L’imprenditore prima di lasciare la società ha sentito la necessità di “spiegare con la trasparenza che mi caratterizza cosa è successo senza per questo sottrarmi alle mie responsabilità”.
Luciano Benetton, i motivi dell’addio
Luciano Benetton aveva già lasciato la società nel 2012, quando le cose stavano andando molto bene per il gruppo, con un fatturato di 2 miliardi di euro. Nel 2018 decise poi di rientrare a farne parte, spinto dall’insistenza del fratello Gilberto, poiché non erano riusciti a trovare dei manager di qualità e la società era in forte perdita. Si mise quindi subito al lavoro per rimediare agli errori più grandi.
Il suo ruolo era quello di tutor, con la finalità di portare in autonomia manageriale la società. Nel 2019 gli fu proposto di diventare amministratore delegato e lui non accettò, confessando che se “avessi avuto vent’anni in meno mi sarei impegnato in prima persona”. Afferma che scelse poi un candidato, nonostante gli fosse stato sconsigliato da un conoscente. Il riferimento, mai esplicito, è a Massimo Renon, l’amministratore delegato subentrato nel 2020.
Parla poi dell’epoca dura del Covid, che portò a spostare al 2023 il piano triennale per il pareggio: “L’obiettivo era risultato accettabile. Infatti nei vari consigli i numeri continuano a dare la fotografia di un pareggio possibile. Solo il 23 settembre del ’23 viene accennato a qualche problema ma in modo tenue. E sembrava tutto sotto controllo”. Ma da settembre 2023 iniziò a rendersi conto che qualcosa non andava nei numeri e nel comportamento dei nuovi dirigenti: “Naturalmente lo faccio presente con fermezza ai ‘nuovi’ e in un cda manifesto la mia grande preoccupazione per un andamento economico che non quadra assolutamente”.
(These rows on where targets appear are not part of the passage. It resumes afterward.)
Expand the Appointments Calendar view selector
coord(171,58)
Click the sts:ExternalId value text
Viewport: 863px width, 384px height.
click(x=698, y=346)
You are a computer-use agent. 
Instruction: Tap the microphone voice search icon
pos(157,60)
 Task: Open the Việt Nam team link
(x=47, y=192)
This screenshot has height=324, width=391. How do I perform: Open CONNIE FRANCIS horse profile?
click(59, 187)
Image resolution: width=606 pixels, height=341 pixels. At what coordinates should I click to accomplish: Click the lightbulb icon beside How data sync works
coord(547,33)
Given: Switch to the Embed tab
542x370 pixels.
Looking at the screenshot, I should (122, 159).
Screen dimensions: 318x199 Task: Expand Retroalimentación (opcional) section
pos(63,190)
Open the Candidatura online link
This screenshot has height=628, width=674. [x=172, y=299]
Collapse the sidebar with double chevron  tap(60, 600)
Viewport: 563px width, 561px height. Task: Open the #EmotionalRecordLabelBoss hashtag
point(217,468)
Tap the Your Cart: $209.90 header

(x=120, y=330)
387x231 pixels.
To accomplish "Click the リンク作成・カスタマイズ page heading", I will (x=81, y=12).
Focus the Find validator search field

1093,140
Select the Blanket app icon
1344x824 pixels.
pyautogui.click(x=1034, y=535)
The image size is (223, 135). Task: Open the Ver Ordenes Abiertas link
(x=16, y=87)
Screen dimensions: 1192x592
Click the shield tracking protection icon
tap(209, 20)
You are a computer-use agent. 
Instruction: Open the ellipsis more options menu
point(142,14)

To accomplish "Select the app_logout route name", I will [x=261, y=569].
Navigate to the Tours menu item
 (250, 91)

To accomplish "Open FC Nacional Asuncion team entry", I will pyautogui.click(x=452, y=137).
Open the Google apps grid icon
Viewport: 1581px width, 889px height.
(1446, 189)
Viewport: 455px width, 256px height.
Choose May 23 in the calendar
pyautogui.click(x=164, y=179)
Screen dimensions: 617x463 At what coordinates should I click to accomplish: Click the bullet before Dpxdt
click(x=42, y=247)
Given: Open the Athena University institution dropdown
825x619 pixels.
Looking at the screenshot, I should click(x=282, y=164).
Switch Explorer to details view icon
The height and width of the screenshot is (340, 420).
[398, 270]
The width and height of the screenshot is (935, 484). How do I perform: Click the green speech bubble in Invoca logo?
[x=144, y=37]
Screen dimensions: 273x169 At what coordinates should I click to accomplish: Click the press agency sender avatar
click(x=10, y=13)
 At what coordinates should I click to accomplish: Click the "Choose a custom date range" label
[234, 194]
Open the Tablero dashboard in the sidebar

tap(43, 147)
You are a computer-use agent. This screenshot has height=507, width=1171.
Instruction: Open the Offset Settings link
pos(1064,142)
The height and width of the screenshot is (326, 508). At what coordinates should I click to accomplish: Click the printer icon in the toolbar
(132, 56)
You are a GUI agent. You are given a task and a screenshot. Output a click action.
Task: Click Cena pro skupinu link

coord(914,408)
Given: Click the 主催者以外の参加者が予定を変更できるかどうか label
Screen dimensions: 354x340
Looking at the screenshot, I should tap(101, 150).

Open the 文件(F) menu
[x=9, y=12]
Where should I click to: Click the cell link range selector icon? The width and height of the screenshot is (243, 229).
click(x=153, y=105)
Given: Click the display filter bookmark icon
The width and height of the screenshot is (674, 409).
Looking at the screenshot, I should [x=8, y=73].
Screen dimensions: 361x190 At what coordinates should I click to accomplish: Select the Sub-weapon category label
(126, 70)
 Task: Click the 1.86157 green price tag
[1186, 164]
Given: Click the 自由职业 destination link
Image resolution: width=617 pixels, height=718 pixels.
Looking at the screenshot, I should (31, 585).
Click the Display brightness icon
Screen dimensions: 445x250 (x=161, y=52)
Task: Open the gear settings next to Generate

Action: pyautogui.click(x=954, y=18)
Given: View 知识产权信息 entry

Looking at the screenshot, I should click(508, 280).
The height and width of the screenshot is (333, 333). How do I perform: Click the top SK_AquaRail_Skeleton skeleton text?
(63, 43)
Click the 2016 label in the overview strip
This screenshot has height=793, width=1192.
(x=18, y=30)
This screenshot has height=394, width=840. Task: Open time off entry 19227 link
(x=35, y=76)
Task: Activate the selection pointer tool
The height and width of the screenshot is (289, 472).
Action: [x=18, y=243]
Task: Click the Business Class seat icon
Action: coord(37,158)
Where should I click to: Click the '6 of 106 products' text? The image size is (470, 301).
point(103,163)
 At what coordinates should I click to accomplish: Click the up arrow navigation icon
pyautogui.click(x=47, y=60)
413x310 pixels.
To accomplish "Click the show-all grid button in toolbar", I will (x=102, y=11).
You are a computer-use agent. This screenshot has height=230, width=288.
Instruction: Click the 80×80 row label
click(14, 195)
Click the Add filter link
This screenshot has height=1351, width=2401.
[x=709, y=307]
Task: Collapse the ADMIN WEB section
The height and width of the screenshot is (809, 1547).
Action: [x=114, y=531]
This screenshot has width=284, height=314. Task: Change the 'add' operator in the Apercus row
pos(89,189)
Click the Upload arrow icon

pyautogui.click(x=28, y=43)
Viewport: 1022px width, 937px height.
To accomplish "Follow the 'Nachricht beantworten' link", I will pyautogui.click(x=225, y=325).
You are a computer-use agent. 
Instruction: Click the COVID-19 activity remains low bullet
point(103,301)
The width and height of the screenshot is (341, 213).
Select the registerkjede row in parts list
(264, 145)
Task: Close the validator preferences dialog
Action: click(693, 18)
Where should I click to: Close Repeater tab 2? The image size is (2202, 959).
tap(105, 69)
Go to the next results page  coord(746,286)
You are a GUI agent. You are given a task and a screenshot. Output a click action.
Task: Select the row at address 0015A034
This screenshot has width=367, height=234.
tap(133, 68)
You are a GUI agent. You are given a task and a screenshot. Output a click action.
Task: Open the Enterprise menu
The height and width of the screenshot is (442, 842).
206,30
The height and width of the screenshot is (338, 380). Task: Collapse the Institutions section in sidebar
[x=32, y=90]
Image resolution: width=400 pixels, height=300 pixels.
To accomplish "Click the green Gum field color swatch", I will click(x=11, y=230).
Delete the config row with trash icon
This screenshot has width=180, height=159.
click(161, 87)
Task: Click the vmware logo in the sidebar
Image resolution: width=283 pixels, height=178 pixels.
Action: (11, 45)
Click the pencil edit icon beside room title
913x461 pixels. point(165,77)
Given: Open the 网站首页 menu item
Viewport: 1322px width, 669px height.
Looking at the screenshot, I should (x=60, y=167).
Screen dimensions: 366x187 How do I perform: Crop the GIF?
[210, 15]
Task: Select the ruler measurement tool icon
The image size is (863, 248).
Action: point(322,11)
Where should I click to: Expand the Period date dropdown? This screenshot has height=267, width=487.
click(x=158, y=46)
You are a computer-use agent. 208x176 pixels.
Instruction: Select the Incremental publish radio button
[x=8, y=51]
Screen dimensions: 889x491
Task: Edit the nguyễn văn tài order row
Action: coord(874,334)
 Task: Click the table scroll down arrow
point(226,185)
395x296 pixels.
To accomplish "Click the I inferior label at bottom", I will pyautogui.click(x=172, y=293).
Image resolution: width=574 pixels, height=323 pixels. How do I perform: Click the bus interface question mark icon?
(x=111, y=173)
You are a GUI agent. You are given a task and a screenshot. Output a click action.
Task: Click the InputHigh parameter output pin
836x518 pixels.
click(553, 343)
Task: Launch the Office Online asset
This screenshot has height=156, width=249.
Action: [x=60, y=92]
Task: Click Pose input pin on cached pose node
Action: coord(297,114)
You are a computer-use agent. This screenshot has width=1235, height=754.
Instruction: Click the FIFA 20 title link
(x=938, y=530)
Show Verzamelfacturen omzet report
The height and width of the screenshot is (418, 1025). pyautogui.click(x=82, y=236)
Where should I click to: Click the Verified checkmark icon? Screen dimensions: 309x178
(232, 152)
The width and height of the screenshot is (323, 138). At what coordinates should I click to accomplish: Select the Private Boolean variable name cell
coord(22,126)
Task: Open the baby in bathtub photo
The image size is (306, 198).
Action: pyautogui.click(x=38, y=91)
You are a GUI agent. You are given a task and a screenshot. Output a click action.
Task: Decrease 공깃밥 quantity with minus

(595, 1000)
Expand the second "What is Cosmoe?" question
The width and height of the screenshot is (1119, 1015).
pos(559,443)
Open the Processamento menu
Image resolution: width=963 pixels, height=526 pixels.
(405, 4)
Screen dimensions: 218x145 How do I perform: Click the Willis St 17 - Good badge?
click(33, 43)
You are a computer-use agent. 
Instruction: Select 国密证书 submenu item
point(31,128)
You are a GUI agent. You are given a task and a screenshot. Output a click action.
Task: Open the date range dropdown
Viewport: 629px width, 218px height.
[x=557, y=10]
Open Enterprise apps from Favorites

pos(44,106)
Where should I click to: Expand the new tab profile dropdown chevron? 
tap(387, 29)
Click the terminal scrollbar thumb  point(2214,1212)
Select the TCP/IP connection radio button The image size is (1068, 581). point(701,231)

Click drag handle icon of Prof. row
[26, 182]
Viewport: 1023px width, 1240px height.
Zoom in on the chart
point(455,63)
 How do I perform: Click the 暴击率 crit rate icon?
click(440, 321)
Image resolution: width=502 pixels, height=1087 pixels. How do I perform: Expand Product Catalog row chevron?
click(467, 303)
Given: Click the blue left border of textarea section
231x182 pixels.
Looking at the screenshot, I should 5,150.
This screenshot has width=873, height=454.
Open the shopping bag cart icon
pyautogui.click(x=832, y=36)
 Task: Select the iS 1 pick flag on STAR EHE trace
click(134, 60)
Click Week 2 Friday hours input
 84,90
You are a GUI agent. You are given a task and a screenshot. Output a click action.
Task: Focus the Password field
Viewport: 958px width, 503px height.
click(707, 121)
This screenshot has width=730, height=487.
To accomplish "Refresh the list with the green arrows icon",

Improvvisamente, in uno dei consigli dei mesi successivi lo shock: “Scoppia la bomba, di questo si tratta. Presentano d’improvviso un buco di bilancio drammatico, uno shock che ci lascia senza fiato”. Dice che “saremo attorno ai 100 milioni. Comunque tutto quello che è emerso e sta emergendo da settembre 2023 è una vergogna“.